Das Leben geht weiter

■ Katja Seizinger verkantet: Isolde Kostner (Italien) gewinnt zum Auftakt der alpinen Ski-WM überraschend den Super-G

Sierra Nevada (dpa) – Fast hätte man argwöhnen mögen, Katja Seizingers Gesichtszüge seien in diesen Minuten milde zu nennen. Da stand sie gestern zu Pradollano im Ziel und kuckte, gemessen auf der Seizinger-Skala, nahezu freundlich in die spanische Gegend. Um sich dann aber alsbald mit ihren üblichen Verteidigungsfloskeln öffentlichem Druck und öffentlicher Neugier zu entziehen. „Das ist nicht so wild“, sagte sie. Und: „Das Leben geht weiter.“ Fünfzehn Sekunden hatte gestern die Super- G-Fahrt der Titelverteidigerin auf der Hochgeschwindigkeitsstrecke „Granados“ gedauert, dann verkantete sie bei hohem Tempo mit dem Innenski, rutschte weg – und war draußen. Die erste Goldmedaille bei der WM holte sich derweil Isolde Kostner (Italien). Silber ging an Heidi Zurbriggen aus der Schweiz, Bronze an Picabo Street aus den USA.

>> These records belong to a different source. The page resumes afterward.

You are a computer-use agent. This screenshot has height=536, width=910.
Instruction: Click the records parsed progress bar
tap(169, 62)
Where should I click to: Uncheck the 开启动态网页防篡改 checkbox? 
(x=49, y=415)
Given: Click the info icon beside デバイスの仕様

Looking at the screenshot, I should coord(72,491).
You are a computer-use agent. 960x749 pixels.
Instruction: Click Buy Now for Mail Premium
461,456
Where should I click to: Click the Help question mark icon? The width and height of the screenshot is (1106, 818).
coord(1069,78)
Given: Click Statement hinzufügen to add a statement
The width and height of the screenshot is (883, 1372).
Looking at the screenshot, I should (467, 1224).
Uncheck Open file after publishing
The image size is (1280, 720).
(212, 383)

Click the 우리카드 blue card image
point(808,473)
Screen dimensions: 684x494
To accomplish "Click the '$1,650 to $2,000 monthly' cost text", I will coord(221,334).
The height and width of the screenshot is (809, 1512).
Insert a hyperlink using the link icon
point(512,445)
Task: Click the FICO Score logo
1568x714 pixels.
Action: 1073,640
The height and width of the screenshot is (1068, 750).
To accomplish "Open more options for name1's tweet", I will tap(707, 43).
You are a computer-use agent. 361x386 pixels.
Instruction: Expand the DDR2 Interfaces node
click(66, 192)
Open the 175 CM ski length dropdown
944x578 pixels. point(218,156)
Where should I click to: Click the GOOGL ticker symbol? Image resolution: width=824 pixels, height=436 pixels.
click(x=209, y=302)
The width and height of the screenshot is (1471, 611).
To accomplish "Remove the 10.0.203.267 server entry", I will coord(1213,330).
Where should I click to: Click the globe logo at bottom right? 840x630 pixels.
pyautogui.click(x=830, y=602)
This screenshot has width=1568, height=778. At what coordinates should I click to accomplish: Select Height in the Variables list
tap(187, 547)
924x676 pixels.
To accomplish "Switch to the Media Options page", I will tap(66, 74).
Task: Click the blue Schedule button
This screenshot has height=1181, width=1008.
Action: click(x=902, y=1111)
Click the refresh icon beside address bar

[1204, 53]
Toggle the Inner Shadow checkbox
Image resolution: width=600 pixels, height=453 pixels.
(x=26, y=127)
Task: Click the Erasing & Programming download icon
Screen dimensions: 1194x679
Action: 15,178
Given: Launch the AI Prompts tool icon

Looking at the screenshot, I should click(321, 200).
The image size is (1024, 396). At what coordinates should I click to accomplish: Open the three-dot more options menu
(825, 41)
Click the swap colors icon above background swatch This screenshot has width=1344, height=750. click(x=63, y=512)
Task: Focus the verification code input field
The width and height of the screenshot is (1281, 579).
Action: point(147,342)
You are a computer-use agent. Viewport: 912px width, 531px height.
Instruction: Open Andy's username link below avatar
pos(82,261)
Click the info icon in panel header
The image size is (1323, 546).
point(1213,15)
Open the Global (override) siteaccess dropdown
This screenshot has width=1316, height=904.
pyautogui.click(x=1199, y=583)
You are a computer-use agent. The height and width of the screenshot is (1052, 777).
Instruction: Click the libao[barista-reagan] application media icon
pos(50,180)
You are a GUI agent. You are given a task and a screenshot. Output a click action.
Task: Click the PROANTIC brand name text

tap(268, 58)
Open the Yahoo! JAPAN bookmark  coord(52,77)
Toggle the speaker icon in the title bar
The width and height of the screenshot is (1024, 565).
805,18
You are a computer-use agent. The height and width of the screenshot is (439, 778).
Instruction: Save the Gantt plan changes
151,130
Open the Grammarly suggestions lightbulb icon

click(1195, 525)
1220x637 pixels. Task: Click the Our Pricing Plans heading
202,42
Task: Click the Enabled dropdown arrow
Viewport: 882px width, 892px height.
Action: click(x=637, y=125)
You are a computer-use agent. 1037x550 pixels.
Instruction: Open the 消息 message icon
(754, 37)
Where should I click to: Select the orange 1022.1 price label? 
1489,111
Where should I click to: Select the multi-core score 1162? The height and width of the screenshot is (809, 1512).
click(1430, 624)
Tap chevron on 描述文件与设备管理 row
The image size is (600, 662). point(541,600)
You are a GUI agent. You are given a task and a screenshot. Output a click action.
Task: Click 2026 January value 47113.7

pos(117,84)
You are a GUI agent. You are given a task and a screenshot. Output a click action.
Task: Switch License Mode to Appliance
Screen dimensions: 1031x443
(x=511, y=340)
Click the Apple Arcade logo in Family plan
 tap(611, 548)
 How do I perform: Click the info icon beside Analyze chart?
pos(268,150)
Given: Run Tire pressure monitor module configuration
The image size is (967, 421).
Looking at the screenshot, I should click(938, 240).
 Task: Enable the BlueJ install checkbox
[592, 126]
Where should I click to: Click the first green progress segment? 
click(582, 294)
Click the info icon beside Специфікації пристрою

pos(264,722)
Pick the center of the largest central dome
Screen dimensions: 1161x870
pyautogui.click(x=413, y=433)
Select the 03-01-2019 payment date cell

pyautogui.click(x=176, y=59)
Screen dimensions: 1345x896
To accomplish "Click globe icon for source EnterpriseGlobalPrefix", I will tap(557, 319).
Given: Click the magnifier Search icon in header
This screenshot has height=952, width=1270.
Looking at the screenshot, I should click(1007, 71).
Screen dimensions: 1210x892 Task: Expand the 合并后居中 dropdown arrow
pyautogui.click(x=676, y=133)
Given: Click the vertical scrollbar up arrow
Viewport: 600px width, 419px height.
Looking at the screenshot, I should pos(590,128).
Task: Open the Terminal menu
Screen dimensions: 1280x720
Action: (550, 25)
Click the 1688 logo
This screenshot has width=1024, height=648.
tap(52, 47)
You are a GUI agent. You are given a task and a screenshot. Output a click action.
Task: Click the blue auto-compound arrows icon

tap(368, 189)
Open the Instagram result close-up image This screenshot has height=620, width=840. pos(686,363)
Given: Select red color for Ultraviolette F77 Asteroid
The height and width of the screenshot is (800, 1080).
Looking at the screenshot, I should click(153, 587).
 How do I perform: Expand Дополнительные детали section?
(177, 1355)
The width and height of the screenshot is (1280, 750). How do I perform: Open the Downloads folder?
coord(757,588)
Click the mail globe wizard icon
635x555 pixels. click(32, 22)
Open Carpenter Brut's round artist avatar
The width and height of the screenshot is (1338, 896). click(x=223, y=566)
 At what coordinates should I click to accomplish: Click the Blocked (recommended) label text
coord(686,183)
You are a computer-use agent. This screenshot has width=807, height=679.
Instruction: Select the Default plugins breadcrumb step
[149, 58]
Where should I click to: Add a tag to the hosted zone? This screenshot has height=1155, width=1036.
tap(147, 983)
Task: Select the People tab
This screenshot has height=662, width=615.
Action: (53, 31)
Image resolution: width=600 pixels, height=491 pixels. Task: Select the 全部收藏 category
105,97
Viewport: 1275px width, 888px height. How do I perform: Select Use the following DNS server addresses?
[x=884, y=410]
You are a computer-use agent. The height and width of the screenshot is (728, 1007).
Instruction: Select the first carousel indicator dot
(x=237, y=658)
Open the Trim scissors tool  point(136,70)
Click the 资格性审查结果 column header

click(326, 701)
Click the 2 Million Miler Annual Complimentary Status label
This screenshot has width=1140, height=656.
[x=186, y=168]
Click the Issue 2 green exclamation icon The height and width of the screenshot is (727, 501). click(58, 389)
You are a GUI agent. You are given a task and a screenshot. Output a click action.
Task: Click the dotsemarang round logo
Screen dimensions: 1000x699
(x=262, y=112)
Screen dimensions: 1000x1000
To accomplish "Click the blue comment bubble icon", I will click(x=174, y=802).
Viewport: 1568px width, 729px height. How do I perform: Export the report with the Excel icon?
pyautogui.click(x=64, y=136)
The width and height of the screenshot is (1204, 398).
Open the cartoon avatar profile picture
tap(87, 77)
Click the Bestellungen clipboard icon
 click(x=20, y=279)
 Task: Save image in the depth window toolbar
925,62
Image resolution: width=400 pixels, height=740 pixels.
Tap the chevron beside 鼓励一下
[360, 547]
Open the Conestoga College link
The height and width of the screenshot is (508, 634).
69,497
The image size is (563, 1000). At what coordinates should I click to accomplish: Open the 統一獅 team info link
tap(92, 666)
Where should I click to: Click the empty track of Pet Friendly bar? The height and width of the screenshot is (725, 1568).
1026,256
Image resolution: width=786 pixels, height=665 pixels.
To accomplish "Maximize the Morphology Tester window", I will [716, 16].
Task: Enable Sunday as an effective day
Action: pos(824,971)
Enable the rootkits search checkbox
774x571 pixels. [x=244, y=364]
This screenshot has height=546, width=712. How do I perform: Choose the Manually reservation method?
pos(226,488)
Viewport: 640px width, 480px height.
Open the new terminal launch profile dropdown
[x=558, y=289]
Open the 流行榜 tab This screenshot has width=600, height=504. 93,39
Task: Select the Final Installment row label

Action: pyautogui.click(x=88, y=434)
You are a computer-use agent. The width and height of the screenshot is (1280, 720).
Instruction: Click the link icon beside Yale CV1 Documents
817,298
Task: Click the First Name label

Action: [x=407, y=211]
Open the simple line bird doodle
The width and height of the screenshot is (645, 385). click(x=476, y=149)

„Es ist nicht zu fassen.“ Der deutsche Cheftrainer (Frauen) Rainer Mutschler nahm dieses frühe Aus von Katja Seizinger „mit erheblicher Bitternis“ zur Kenntnis. Nicht viel mehr als ein Trost war das respektable Abschneiden von Katrin Gutensohn (Oberaudorf), die als beste Deutsche auf den siebten Platz fuhr.

Mutschler hat zu kämpfen mit den Erwartungen, die ein Weltcup- Winter geweckt hat, der für zwei seiner Läuferinnen war, wie selten einer zuvor. Katja Seizinger (23), die Führende im Gesamtweltcup ist mit einer Serie von sechs Siegen nach Spanien gekommen: zwei in der Abfahrt, einer im Riesenslalom, drei im Super-G. Kollegin Martina Ertl (22) gewann drei Riesenslaloms und einen Super-G. „Wenn die beiden ohne Medaille heimkehren würden“, schwant Mutschler längst, „wäre das eine ziemliche Pleite.“

Nun kam Ertl daher mit einer Verletzung im linken Fuß: Es handelt sich um eine lapidare, doch extrem hinderliche Schuhrandprellung, mit der sie sich herumplagt, und die sie bremst: „Gestern dachte ich noch, ich kann überhaupt nicht fahren“, sagte sie und empfand Platz acht da als zufriedenstellendes Ergebnis.

Das Problem ist nun nur: Keiner mag sagen, ob Ertl, die Riesenslom-Olympiazweite, für die man am ehesten eine Riesenslalom- Medaille prognostiziert, selbst wenn sie bis Donnerstag in einer Woche topfit sein sollte, die Bremse wieder lösen kann. Und was Katja Seizinger betrifft, hatten Trainer Mutschler und seine Vorzeigefrau höchste Hoffnungen eben in den Super-G gesetzt. Kommenden Sonntag ist die Abfahrt, doch die hält Seizinger für eine Art „Autobahn“, eine Gleichmacherin, weshalb sie sich „nicht allzu viele Chancen ausrechnet“.

Während die eine so sinnend ihren Gedanke nachhing, mochte die strahlende Siegerin derweil ihr Glück kaum fassen. „Es war mein Traum, hier Gold zu holen“, sagte die Südtirolerin Isolde Kostner (20). Für Kostner ist es in der Sierra die erste WM. 1994 bei den Olympischen Spielen in Lillehammer hatte die Abfahrtsspezialistin aus St. Ulrich Bronze in der Abfahrt und im Super-G gewonnen. Nach einem „fast perfekten Lauf“ siegte sie in 1:21,00 mit 66/100 Sekunden Vorsprung vor der Schweizerin Heidi Zurbriggen (1:21,66), die ebenfalls ihre erste WM-Medaille gewann.

Es sei „keine große Überraschung“, daß Kostner gewonnen habe, befand Katja Seizinger: „Sie konnte hier ihre Stärken ausspielen.“ Die körperlich kompakte Tochter eines Herrgottschnitzers aus dem Grödnertal gilt als hervorragende Gleiterin. „Heute waren hier die Abfahrerinnen im Vorteil“, sagte sie. Doch deren Olympiasiegerin heißt Katja Seizinger. Gut möglich, daß das Leben auch am Sonntag weitergehen muß.